Putin’s PR machine is in overdrive in the lead-up to the March elections, where he is widely expected to win (likely through a mix of underhanded and fair tactics) a third term as President. This, of course, requires a little bit of the pot-calling-the-kettle-black. Putin today made the unbelievable promise that, if elected, he would eradicate Russia’s poverty problem by 2020, and then practically in the same breath, slammed those ‘who do not hope to win’, predicting that they ‘will boldly make promises they will not have to keep.’ In other words, a pretty bold admission of his own hopelessness?
It will certainly be interesting watching the Kremlin’s attempts to shut down the growing popularity of opposition figures like Alexei Navalny and Mikhail Prokhorov over the next few months. A website specially designed to promote Putin’s presidential campaign using a version of the Facebook ‘like’ function, for example, was mysteriously removed by the web provider after posts urging him to step down received thousands of ‘likes’ – another illustrative reminder of the fact that Putin’s waning popularity has much to do with the fact that he is out of touch. As the web burns up with stories, memoirs and mnemes about Alexei Navalny (there’s another new and thorough profile of him up at today’s Guardian), the only peep that’s been heard from President Dmitry Medvedev of late is his dismissal of Arkhangelsk Governor Ilya Mikhalchuk – almost certainly for failing to garner better results for United Russia in the region at the last elections (so much for Medvedev the Moderniser).

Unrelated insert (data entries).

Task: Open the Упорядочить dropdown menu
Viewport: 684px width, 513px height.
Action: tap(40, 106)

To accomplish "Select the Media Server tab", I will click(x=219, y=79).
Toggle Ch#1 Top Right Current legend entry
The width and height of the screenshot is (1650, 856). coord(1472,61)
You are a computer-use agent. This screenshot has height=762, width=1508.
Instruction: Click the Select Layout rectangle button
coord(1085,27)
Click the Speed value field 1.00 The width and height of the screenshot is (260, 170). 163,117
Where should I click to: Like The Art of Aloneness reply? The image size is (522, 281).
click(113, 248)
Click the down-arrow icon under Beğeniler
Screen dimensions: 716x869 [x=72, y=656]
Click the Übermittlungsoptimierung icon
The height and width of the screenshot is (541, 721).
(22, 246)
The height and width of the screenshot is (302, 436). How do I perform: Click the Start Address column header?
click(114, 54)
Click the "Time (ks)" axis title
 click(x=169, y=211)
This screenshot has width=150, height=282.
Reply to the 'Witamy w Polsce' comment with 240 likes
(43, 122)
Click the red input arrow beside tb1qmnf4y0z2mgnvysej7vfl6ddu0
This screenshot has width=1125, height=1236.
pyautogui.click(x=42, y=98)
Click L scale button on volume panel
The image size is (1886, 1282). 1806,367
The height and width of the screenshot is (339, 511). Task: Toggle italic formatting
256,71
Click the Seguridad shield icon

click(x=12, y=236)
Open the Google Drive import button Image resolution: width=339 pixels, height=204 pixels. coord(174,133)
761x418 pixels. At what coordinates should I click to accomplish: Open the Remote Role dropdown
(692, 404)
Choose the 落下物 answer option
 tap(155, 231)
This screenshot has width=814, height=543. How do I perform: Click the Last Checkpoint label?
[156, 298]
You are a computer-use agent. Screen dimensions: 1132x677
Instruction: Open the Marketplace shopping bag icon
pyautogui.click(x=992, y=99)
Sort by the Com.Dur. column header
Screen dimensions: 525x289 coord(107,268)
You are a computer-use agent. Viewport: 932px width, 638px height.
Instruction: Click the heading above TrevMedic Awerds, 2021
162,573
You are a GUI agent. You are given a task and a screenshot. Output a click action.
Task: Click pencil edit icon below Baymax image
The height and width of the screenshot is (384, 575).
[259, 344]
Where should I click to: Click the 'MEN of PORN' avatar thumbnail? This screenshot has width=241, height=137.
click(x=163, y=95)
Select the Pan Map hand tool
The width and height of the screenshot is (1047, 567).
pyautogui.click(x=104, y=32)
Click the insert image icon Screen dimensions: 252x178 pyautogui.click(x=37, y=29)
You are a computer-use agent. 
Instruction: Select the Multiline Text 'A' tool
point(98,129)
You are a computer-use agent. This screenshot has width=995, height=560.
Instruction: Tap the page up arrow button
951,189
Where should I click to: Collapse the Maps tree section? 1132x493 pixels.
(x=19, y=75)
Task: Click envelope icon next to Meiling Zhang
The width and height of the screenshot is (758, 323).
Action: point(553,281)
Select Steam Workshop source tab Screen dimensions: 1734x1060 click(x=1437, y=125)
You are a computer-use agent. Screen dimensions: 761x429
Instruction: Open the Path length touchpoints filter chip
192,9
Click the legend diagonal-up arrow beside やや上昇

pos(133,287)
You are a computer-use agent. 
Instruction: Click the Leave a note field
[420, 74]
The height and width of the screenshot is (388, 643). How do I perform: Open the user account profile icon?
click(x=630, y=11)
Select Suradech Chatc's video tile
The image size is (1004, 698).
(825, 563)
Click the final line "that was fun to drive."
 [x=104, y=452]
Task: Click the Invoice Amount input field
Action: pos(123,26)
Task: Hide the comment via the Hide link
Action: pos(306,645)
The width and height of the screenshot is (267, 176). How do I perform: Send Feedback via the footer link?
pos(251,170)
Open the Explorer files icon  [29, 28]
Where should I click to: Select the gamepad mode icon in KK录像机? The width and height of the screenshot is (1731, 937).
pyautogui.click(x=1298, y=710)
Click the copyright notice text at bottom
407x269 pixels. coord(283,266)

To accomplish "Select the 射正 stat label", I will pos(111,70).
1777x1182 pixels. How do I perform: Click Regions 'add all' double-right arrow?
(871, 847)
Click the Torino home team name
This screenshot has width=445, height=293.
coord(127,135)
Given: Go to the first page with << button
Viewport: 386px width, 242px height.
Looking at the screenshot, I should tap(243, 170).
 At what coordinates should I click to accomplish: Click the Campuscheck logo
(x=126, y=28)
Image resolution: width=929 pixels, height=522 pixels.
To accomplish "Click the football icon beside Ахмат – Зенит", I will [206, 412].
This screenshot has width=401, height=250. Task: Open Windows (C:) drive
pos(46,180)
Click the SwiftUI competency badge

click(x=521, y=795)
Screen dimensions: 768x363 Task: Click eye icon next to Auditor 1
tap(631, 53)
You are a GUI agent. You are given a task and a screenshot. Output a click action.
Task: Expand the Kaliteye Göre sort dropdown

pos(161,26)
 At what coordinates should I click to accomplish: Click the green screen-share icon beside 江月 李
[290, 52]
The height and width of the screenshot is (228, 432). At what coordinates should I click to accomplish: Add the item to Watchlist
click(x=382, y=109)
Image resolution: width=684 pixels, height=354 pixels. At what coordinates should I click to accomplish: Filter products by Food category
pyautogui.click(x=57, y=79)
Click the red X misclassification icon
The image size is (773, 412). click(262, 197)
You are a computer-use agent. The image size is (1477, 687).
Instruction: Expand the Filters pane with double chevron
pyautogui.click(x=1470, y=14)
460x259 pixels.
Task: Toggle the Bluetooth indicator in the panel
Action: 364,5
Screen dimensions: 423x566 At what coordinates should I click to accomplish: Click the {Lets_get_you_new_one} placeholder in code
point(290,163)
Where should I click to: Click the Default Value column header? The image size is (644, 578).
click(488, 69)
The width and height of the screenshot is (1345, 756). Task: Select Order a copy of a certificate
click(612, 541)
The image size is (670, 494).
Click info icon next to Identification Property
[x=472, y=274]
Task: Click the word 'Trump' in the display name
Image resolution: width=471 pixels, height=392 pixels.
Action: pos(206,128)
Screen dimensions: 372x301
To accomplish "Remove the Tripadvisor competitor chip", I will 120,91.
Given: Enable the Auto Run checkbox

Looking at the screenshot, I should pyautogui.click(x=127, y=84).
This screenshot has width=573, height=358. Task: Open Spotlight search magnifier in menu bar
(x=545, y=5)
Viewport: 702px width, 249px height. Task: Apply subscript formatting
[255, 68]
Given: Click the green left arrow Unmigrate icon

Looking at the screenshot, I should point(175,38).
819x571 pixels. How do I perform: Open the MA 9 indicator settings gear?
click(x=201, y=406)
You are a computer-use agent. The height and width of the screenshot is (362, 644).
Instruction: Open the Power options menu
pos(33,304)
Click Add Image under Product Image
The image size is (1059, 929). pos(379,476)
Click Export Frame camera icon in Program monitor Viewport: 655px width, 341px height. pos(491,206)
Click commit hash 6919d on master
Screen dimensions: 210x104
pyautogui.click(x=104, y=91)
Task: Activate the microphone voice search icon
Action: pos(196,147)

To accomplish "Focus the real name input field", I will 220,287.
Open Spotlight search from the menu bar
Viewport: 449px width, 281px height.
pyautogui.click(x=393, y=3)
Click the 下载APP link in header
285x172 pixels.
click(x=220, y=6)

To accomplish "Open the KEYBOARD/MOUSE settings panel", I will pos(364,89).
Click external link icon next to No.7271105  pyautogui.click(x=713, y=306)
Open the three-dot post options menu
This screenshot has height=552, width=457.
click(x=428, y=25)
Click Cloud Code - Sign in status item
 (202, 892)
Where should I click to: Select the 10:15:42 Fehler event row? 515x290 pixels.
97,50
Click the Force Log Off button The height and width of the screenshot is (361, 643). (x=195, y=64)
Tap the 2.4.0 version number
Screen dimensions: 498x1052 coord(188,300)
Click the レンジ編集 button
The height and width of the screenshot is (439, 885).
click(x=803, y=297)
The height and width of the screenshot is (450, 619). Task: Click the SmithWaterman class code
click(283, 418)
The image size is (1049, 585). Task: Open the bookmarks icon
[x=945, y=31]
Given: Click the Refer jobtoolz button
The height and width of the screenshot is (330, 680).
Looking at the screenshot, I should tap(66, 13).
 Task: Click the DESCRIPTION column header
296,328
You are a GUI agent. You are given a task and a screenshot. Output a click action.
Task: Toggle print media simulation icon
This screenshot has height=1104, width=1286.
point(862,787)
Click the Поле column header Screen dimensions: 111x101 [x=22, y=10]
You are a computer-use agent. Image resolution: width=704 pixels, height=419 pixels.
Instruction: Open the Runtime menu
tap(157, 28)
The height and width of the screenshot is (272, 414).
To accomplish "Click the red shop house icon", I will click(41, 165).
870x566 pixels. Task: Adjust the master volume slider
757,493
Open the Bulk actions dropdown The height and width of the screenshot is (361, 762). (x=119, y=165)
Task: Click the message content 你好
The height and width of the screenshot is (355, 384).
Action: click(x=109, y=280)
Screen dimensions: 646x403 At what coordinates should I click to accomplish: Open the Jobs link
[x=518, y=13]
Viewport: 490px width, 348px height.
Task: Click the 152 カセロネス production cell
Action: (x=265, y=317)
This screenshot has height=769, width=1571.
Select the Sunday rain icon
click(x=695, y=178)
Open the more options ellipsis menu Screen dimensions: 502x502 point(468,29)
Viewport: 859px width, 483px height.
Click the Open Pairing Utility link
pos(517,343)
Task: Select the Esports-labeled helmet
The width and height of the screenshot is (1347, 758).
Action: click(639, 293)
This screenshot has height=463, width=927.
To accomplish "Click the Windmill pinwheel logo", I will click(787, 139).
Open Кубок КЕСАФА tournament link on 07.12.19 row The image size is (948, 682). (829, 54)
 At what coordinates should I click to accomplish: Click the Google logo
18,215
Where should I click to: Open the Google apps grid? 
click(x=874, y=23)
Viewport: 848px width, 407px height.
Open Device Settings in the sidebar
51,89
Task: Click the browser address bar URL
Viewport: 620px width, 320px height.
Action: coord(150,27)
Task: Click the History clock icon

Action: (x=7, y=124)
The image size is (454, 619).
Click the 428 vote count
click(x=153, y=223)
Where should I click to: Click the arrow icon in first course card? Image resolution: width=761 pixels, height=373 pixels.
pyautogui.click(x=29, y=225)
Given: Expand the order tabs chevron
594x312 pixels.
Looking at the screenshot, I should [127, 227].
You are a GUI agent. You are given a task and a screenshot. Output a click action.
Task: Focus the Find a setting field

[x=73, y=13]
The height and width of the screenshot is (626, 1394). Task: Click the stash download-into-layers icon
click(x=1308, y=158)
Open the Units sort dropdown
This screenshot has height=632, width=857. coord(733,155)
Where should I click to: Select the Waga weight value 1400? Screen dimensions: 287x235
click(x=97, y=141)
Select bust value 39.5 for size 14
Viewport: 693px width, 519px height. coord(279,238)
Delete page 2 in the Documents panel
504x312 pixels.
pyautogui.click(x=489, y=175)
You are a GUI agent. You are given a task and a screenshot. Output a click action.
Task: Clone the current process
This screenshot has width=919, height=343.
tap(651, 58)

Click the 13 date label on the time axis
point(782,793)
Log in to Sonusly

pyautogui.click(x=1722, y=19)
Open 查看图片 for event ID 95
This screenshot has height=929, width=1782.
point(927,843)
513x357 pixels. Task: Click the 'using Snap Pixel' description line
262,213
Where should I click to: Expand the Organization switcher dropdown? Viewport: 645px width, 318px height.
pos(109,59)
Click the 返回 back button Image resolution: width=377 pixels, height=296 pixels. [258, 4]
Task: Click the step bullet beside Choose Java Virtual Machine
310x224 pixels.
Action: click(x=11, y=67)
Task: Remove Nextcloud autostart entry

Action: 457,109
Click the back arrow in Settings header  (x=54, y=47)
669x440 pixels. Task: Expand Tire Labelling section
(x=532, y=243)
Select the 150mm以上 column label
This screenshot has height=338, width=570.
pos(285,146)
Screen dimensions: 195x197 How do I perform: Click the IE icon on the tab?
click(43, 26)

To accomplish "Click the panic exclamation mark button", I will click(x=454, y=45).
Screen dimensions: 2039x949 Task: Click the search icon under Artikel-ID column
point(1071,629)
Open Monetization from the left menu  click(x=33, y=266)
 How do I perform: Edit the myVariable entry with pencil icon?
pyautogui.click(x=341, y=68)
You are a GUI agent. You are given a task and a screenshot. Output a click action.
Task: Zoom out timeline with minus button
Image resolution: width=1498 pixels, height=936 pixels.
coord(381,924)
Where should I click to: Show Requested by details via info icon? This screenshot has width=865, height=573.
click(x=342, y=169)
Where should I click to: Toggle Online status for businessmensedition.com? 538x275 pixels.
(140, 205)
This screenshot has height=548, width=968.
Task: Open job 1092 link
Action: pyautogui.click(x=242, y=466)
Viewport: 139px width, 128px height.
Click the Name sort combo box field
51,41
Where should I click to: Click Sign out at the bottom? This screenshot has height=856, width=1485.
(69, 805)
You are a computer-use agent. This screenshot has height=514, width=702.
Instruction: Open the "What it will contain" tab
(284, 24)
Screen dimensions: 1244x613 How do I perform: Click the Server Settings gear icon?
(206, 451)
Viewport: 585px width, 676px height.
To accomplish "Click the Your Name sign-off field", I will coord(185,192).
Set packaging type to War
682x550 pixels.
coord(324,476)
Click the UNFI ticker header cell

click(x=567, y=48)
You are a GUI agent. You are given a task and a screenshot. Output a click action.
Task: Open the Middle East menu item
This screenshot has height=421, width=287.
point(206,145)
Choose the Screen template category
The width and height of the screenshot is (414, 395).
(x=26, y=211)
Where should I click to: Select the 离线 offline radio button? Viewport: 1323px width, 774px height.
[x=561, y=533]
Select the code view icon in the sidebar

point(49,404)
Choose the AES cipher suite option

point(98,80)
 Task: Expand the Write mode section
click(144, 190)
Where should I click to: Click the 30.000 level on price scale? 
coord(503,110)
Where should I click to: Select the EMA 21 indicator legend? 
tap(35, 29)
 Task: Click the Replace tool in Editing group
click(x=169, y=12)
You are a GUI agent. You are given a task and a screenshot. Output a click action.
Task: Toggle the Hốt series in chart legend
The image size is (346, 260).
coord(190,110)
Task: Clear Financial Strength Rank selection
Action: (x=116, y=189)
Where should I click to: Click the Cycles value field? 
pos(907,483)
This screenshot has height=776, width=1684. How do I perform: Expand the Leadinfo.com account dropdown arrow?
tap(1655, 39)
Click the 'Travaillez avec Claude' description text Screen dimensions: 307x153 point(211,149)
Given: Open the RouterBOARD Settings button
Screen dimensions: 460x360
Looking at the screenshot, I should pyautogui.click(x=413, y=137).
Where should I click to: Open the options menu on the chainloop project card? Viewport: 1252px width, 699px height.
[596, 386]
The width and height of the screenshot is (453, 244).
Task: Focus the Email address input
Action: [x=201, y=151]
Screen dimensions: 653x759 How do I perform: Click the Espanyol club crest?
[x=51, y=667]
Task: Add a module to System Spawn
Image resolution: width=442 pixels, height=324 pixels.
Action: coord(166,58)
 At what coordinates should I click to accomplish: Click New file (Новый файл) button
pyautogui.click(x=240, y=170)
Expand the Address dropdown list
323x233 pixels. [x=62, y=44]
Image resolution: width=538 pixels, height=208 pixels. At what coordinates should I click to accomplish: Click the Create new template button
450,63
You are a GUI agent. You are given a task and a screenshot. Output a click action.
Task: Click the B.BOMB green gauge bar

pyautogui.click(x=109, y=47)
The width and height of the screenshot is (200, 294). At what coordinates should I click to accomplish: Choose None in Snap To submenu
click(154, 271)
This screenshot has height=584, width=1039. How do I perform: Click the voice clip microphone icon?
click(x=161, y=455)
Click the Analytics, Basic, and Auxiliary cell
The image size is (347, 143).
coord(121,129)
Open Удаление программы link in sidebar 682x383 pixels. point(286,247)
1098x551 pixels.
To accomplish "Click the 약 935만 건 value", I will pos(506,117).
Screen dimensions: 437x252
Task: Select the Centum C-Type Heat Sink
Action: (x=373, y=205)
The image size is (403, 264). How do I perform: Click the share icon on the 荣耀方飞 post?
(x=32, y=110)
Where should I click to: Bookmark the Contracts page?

Navalny’s primary point of appeal is the fact that, where Medvedev and Putin struggle to manage even an Internet presence with grace, it is a natural medium of expression for him. The new wave of popular Russian dissent that begun on December 24 certainly has the technological revolution to thank for its exponential success, and Navalny’s strong online presence allows him the means of reaching an audience that official channels of dissemination would never allow. As a result, ‘opposing Putin [is now] something cool and normal,’ and it’s the Kremlin cronies who are looking stranger than ever.